Requirement: Each entry below must appear in the answer exactly as written.

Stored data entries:
———

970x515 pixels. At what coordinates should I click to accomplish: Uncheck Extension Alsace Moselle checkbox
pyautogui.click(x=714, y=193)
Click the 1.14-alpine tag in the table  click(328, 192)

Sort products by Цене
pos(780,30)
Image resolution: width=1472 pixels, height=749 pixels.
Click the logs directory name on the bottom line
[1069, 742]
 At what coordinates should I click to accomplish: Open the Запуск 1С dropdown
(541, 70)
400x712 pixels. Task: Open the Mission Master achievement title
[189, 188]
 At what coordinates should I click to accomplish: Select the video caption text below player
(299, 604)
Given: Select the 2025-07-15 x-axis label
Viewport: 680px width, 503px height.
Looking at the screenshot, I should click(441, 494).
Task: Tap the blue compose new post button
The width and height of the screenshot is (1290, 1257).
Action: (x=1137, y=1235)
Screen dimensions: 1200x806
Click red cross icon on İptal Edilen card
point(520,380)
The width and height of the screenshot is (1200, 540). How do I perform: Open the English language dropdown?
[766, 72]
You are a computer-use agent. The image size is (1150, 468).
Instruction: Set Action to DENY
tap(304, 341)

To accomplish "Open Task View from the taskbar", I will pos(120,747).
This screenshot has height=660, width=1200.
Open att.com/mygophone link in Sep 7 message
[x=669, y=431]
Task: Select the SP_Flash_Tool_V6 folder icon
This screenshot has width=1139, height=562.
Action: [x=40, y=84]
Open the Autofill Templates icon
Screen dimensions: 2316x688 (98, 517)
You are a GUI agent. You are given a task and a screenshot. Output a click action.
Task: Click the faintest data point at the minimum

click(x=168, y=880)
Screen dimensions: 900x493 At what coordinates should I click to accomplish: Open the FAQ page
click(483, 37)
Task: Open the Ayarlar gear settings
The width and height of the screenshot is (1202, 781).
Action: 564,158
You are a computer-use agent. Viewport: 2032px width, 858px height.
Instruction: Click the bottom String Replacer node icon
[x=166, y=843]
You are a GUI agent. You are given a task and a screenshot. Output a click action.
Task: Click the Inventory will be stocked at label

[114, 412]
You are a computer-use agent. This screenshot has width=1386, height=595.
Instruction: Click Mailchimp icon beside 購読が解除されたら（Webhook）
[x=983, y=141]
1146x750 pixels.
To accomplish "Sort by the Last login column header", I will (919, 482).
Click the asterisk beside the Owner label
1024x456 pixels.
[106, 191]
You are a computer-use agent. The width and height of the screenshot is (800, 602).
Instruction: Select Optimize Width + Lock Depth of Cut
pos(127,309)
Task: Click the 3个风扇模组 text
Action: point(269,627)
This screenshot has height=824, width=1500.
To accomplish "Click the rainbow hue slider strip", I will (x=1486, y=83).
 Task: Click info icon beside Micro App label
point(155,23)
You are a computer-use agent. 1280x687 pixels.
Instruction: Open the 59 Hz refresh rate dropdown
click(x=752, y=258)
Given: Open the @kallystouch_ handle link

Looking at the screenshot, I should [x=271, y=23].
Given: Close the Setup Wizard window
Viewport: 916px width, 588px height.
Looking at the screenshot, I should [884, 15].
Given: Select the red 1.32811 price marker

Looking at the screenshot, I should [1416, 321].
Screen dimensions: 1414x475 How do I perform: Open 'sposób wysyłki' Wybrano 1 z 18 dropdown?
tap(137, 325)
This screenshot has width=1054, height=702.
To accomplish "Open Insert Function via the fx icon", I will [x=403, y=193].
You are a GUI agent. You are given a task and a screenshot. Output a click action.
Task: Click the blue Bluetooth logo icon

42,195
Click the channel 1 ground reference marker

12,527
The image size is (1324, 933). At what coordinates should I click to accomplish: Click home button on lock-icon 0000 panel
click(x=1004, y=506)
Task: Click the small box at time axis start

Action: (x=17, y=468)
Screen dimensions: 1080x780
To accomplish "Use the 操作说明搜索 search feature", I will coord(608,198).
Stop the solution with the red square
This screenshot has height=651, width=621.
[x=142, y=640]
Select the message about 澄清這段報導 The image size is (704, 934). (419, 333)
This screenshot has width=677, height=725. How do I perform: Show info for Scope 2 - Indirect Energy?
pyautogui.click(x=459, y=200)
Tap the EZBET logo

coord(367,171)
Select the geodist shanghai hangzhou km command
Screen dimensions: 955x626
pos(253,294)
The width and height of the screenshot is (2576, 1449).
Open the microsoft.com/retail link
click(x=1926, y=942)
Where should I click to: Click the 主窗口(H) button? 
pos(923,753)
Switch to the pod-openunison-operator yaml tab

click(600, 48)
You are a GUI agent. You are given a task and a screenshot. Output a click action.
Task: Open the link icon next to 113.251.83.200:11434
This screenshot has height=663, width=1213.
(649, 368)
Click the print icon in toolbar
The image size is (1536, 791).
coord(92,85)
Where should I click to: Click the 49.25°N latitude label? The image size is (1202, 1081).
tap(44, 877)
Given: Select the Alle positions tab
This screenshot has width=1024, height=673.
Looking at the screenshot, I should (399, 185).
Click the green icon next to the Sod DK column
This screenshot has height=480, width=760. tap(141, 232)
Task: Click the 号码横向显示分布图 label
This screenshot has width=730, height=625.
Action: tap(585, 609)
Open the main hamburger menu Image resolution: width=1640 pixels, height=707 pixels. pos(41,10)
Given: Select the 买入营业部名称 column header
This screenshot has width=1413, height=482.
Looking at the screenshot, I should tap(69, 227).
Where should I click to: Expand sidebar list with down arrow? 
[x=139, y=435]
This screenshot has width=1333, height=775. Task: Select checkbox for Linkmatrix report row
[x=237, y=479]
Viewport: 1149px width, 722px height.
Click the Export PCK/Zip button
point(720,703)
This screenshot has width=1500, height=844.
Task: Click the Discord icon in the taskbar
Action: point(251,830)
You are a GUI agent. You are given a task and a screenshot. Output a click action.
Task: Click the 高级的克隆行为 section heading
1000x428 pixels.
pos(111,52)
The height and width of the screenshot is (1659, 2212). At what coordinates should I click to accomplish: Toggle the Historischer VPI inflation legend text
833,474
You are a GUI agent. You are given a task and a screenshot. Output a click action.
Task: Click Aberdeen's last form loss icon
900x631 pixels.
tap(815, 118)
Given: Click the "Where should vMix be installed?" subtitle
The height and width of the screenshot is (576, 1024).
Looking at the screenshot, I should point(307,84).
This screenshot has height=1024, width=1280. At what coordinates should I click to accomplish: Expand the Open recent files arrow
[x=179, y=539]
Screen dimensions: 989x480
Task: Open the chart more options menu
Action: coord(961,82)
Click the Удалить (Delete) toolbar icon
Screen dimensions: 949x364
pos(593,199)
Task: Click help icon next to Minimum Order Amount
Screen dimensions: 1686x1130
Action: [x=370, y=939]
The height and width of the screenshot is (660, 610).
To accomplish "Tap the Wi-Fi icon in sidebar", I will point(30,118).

———

Solution for this task:
970x515 pixels. At what coordinates should I click to accomplish: Uncheck Extension Alsace Moselle checkbox
pyautogui.click(x=714, y=193)
Click the 1.14-alpine tag in the table  click(328, 192)

Sort products by Цене
pos(780,30)
Image resolution: width=1472 pixels, height=749 pixels.
Click the logs directory name on the bottom line
[1069, 742]
 At what coordinates should I click to accomplish: Open the Запуск 1С dropdown
(541, 70)
400x712 pixels. Task: Open the Mission Master achievement title
[189, 188]
 At what coordinates should I click to accomplish: Select the video caption text below player
(299, 604)
Given: Select the 2025-07-15 x-axis label
Viewport: 680px width, 503px height.
Looking at the screenshot, I should click(441, 494).
Task: Tap the blue compose new post button
The width and height of the screenshot is (1290, 1257).
Action: (x=1137, y=1235)
Screen dimensions: 1200x806
Click red cross icon on İptal Edilen card
point(520,380)
The width and height of the screenshot is (1200, 540). How do I perform: Open the English language dropdown?
[766, 72]
You are a computer-use agent. The image size is (1150, 468).
Instruction: Set Action to DENY
tap(304, 341)

To accomplish "Open Task View from the taskbar", I will pos(120,747).
This screenshot has height=660, width=1200.
Open att.com/mygophone link in Sep 7 message
[x=669, y=431]
Task: Select the SP_Flash_Tool_V6 folder icon
This screenshot has width=1139, height=562.
Action: [x=40, y=84]
Open the Autofill Templates icon
Screen dimensions: 2316x688 (98, 517)
You are a GUI agent. You are given a task and a screenshot. Output a click action.
Task: Click the faintest data point at the minimum

click(x=168, y=880)
Screen dimensions: 900x493 At what coordinates should I click to accomplish: Open the FAQ page
click(483, 37)
Task: Open the Ayarlar gear settings
The width and height of the screenshot is (1202, 781).
Action: 564,158
You are a computer-use agent. Viewport: 2032px width, 858px height.
Instruction: Click the bottom String Replacer node icon
[x=166, y=843]
You are a GUI agent. You are given a task and a screenshot. Output a click action.
Task: Click the Inventory will be stocked at label

[114, 412]
You are a computer-use agent. This screenshot has width=1386, height=595.
Instruction: Click Mailchimp icon beside 購読が解除されたら（Webhook）
[x=983, y=141]
1146x750 pixels.
To accomplish "Sort by the Last login column header", I will (919, 482).
Click the asterisk beside the Owner label
1024x456 pixels.
[106, 191]
You are a computer-use agent. The width and height of the screenshot is (800, 602).
Instruction: Select Optimize Width + Lock Depth of Cut
pos(127,309)
Task: Click the 3个风扇模组 text
Action: point(269,627)
This screenshot has height=824, width=1500.
To accomplish "Click the rainbow hue slider strip", I will (x=1486, y=83).
 Task: Click info icon beside Micro App label
point(155,23)
You are a computer-use agent. 1280x687 pixels.
Instruction: Open the 59 Hz refresh rate dropdown
click(x=752, y=258)
Given: Open the @kallystouch_ handle link

Looking at the screenshot, I should [x=271, y=23].
Given: Close the Setup Wizard window
Viewport: 916px width, 588px height.
Looking at the screenshot, I should [884, 15].
Given: Select the red 1.32811 price marker

Looking at the screenshot, I should [1416, 321].
Screen dimensions: 1414x475 How do I perform: Open 'sposób wysyłki' Wybrano 1 z 18 dropdown?
tap(137, 325)
This screenshot has width=1054, height=702.
To accomplish "Open Insert Function via the fx icon", I will [x=403, y=193].
You are a GUI agent. You are given a task and a screenshot. Output a click action.
Task: Click the blue Bluetooth logo icon

42,195
Click the channel 1 ground reference marker

12,527
The image size is (1324, 933). At what coordinates should I click to accomplish: Click home button on lock-icon 0000 panel
click(x=1004, y=506)
Task: Click the small box at time axis start

Action: (x=17, y=468)
Screen dimensions: 1080x780
To accomplish "Use the 操作说明搜索 search feature", I will coord(608,198).
Stop the solution with the red square
This screenshot has height=651, width=621.
[x=142, y=640]
Select the message about 澄清這段報導 The image size is (704, 934). (419, 333)
This screenshot has width=677, height=725. How do I perform: Show info for Scope 2 - Indirect Energy?
pyautogui.click(x=459, y=200)
Tap the EZBET logo

coord(367,171)
Select the geodist shanghai hangzhou km command
Screen dimensions: 955x626
pos(253,294)
The width and height of the screenshot is (2576, 1449).
Open the microsoft.com/retail link
click(x=1926, y=942)
Where should I click to: Click the 主窗口(H) button? 
pos(923,753)
Switch to the pod-openunison-operator yaml tab

click(600, 48)
You are a GUI agent. You are given a task and a screenshot. Output a click action.
Task: Open the link icon next to 113.251.83.200:11434
This screenshot has height=663, width=1213.
(649, 368)
Click the print icon in toolbar
The image size is (1536, 791).
coord(92,85)
Where should I click to: Click the 49.25°N latitude label? The image size is (1202, 1081).
tap(44, 877)
Given: Select the Alle positions tab
This screenshot has width=1024, height=673.
Looking at the screenshot, I should (399, 185).
Click the green icon next to the Sod DK column
This screenshot has height=480, width=760. tap(141, 232)
Task: Click the 号码横向显示分布图 label
This screenshot has width=730, height=625.
Action: tap(585, 609)
Open the main hamburger menu Image resolution: width=1640 pixels, height=707 pixels. pos(41,10)
Given: Select the 买入营业部名称 column header
This screenshot has width=1413, height=482.
Looking at the screenshot, I should tap(69, 227).
Where should I click to: Expand sidebar list with down arrow? 
[x=139, y=435]
This screenshot has width=1333, height=775. Task: Select checkbox for Linkmatrix report row
[x=237, y=479]
Viewport: 1149px width, 722px height.
Click the Export PCK/Zip button
point(720,703)
This screenshot has width=1500, height=844.
Task: Click the Discord icon in the taskbar
Action: point(251,830)
You are a GUI agent. You are given a task and a screenshot. Output a click action.
Task: Click the 高级的克隆行为 section heading
1000x428 pixels.
pos(111,52)
The height and width of the screenshot is (1659, 2212). At what coordinates should I click to accomplish: Toggle the Historischer VPI inflation legend text
833,474
You are a GUI agent. You are given a task and a screenshot. Output a click action.
Task: Click Aberdeen's last form loss icon
900x631 pixels.
tap(815, 118)
Given: Click the "Where should vMix be installed?" subtitle
The height and width of the screenshot is (576, 1024).
Looking at the screenshot, I should point(307,84).
This screenshot has height=1024, width=1280. At what coordinates should I click to accomplish: Expand the Open recent files arrow
[x=179, y=539]
Screen dimensions: 989x480
Task: Open the chart more options menu
Action: coord(961,82)
Click the Удалить (Delete) toolbar icon
Screen dimensions: 949x364
pos(593,199)
Task: Click help icon next to Minimum Order Amount
Screen dimensions: 1686x1130
Action: [x=370, y=939]
The height and width of the screenshot is (660, 610).
To accomplish "Tap the Wi-Fi icon in sidebar", I will point(30,118).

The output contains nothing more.